Print exactly the lines from the one containing "At what coordinates" through the last line of the records below, both included, and nothing else; omit any pictures.
• • •
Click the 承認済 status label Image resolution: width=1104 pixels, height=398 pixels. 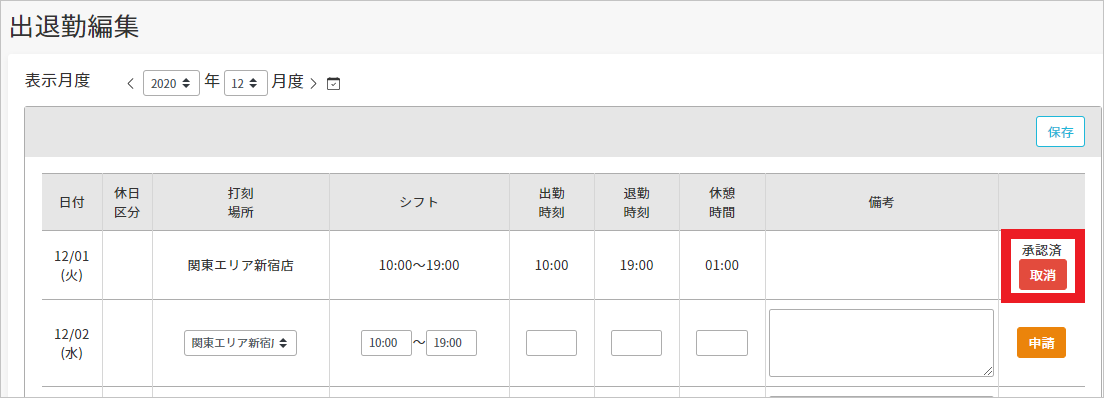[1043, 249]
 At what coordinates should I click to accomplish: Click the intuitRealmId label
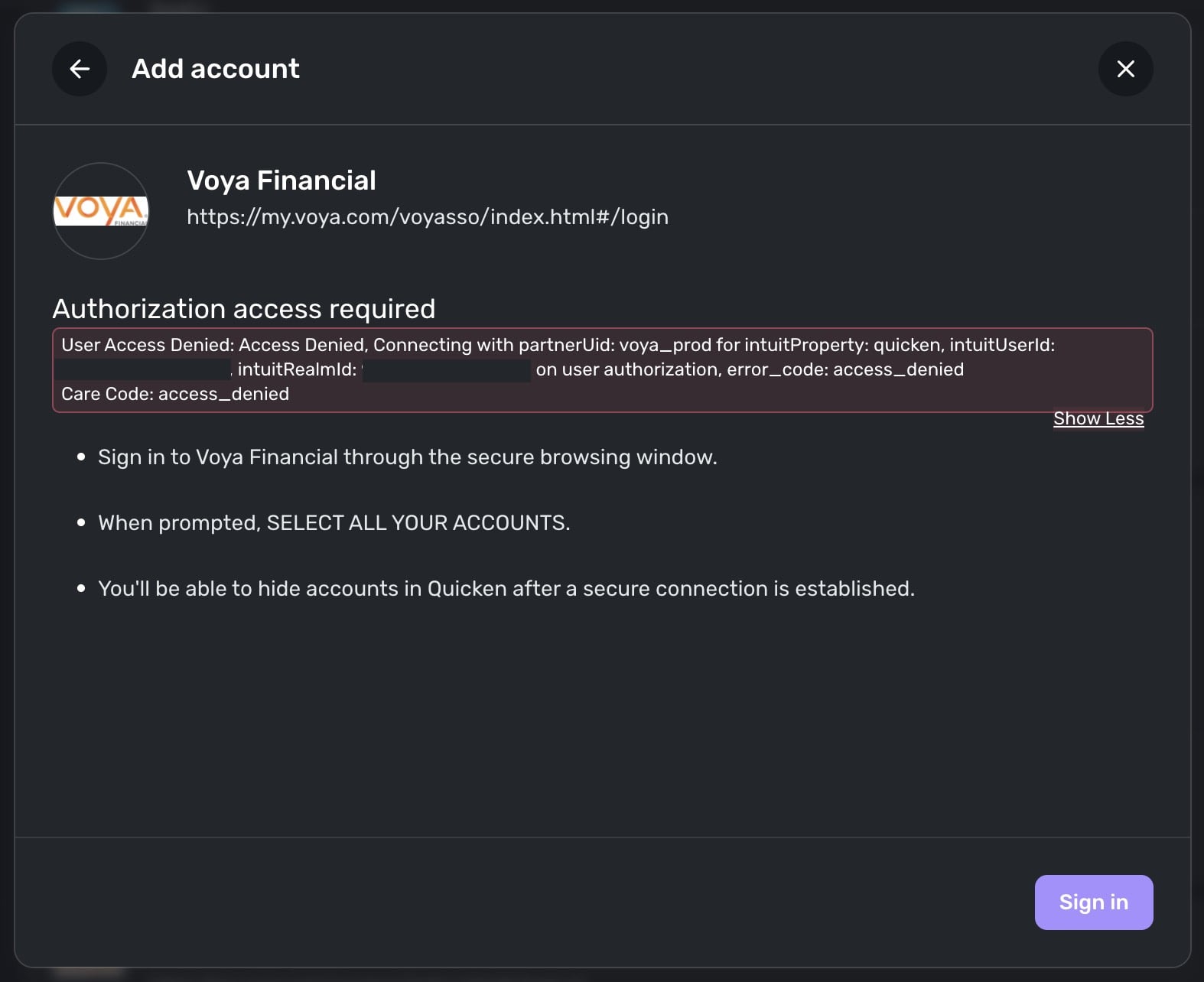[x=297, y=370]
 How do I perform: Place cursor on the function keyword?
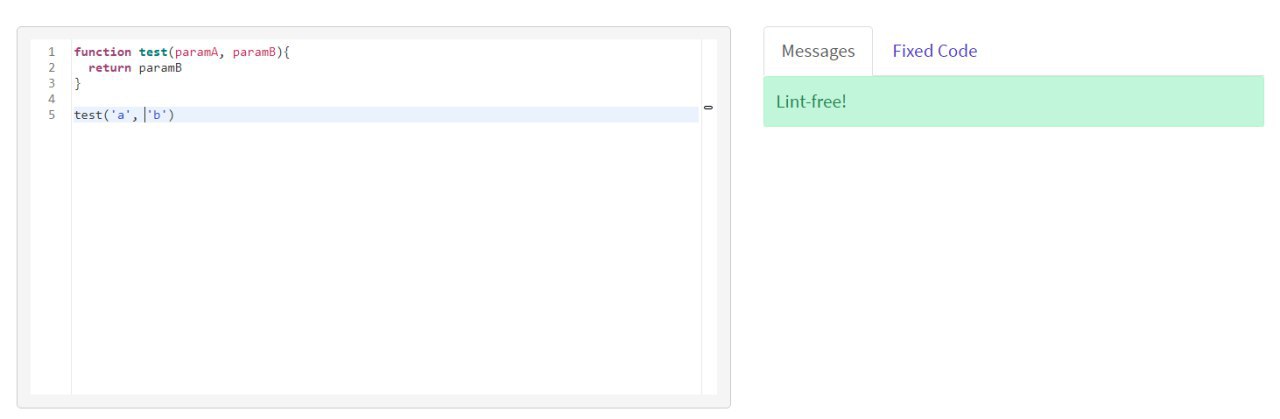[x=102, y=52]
• • •
_TASK OUTPUT_
 At what coordinates should I click to accomplish: Click the intuitRealmId label
[x=297, y=370]
 How do I perform: Place cursor on the function keyword?
[x=102, y=52]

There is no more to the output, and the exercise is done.